■ **Tasks and exercises**
[A] Quote the book reviews word for word, starting at "I love books" and ending at "we have today.".
[B] Write what comes next in the book reviews, picking up after their final sentence.

■ **Text under study**
· · · · ·

This book is about two brothers, Hal and Roger Hunt, who save a lot of animals in a jungle, including a python and a gorilla. My favourite part is where they tactically capture the white python, a very rare python. My favourite character is Roger, the younger one, because he is really smart. I learnt that the whiteness of the python is not just vitiligo, but it can actually be born that way.
I love books by Willard Price and this was no exception. His books teach us about a large variety of things all the while not making it seem boring or full of facts but instead very interesting.
Action, adventure, survival, environment, conservation... I loved these books when I was a kid. At the time, they seemed to border on sci-fi regarding the at-the-time-amazing technology the boys used. Of course, looking back you can see how these stories are flawed, but I still think they are enjoyable. In fact, it would make for a really interesting middle school science project for children to read one of these books and then compare them with the knowledge of the world and technology we have today.

· · · · ·

■ **Given records**
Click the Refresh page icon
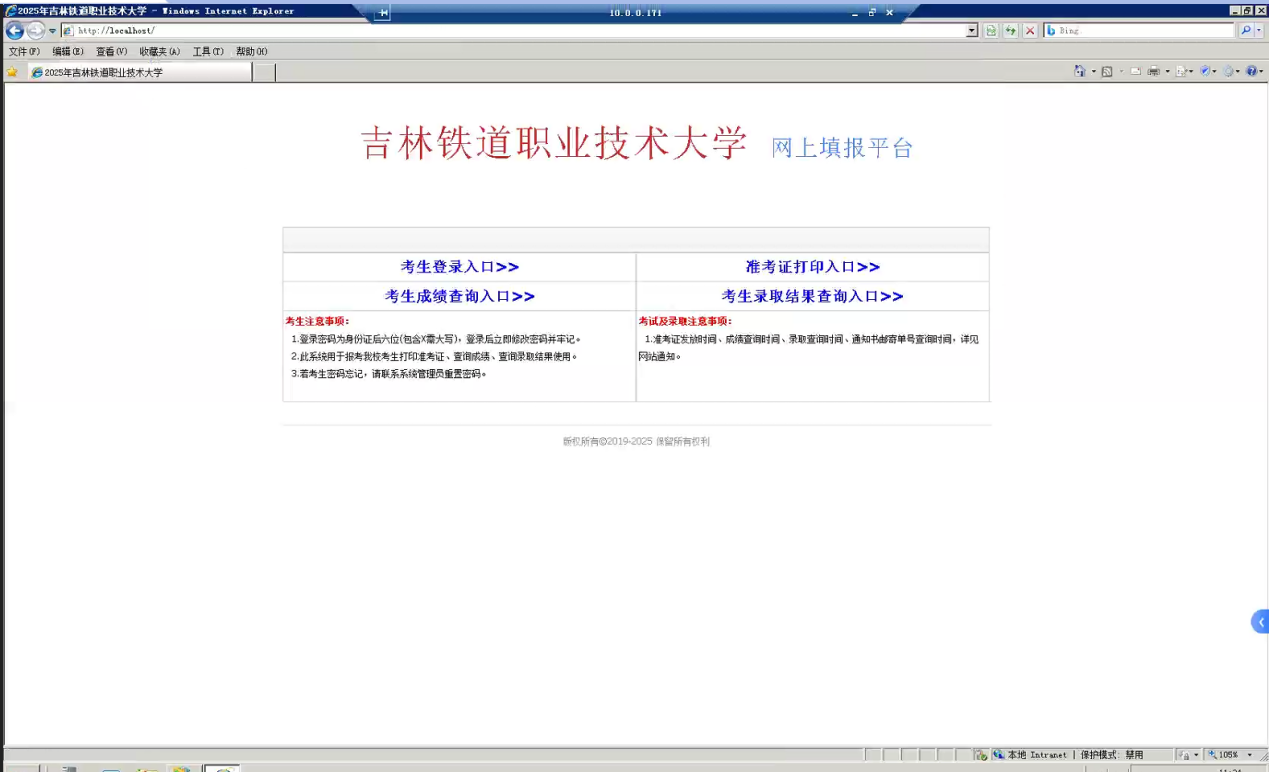 coord(991,31)
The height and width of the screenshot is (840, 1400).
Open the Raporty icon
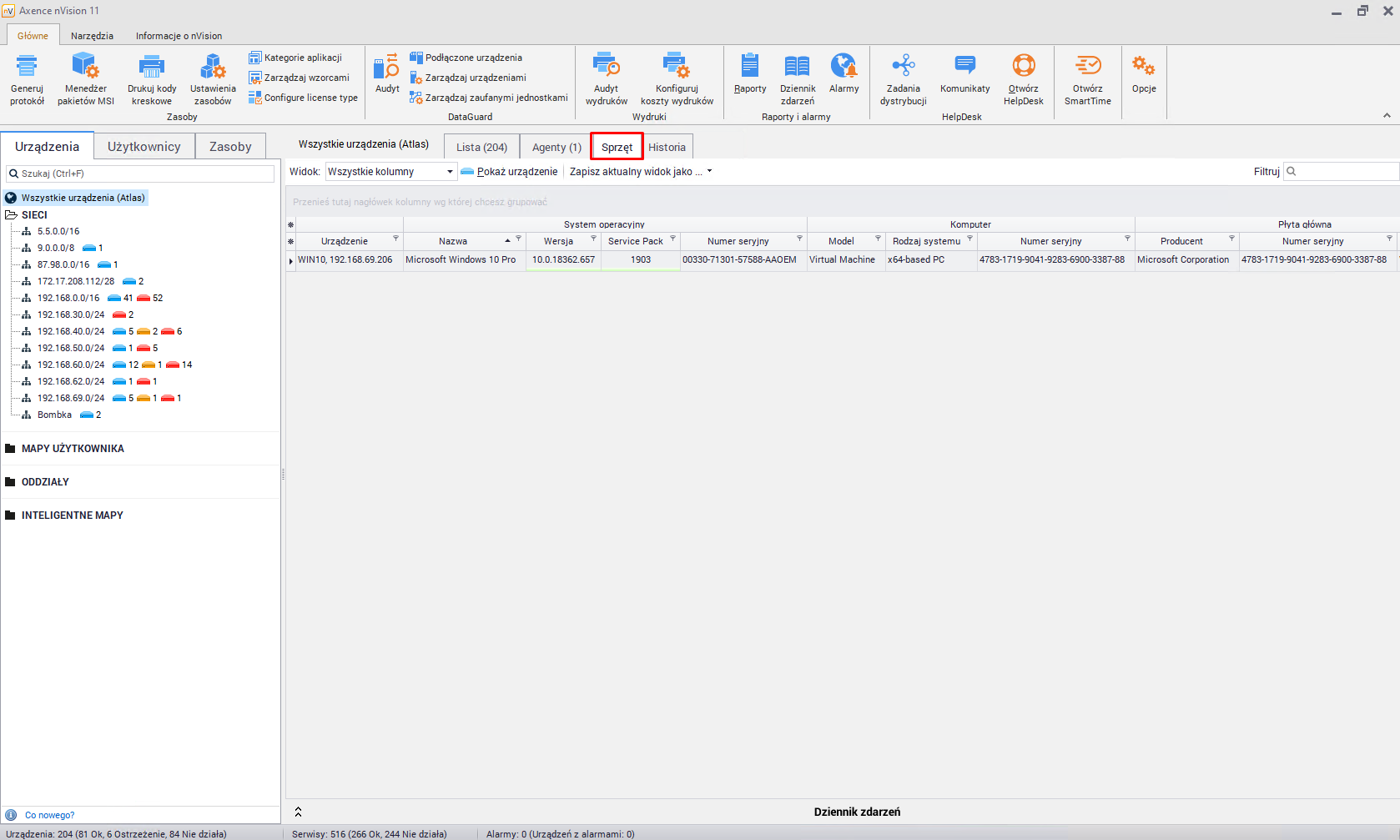750,73
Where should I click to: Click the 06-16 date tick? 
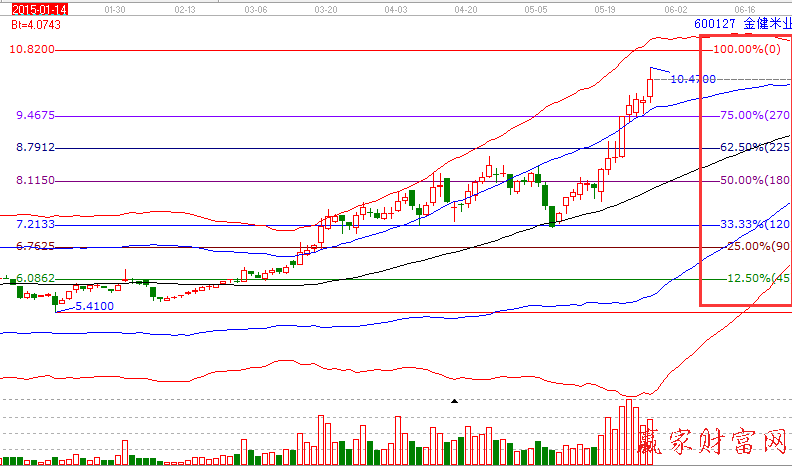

· · · · ·

■ **Your responses**
[A]
I love books by Willard Price and this was no exception. His books teach us about a large variety of things all the while not making it seem boring or full of facts but instead very interesting.
Action, adventure, survival, environment, conservation... I loved these books when I was a kid. At the time, they seemed to border on sci-fi regarding the at-the-time-amazing technology the boys used. Of course, looking back you can see how these stories are flawed, but I still think they are enjoyable. In fact, it would make for a really interesting middle school science project for children to read one of these books and then compare them with the knowledge of the world and technology we have today.

[B]
Hal and Roger's final adventure in Africa takes them to the deepest darkest Congo where they must capture rare mountain gorillas and other animals for their father's firm. Here there are plenty of dangerous obstacles for them to tackle, including Gog; an enraged silverback with a festering bullet wound, a host of venomous snakes, a murderous band of gorilla poachers, and a foolish Belgian hunter named Tieg. The latter is more or less a rehash of the bumbling fraud Colonel Bigg from African Adventure and is promptly forgotten near the end of the book. The poacher gang are barely worth a mention, for besides massacring innocent gorillas, they are easily vanquished.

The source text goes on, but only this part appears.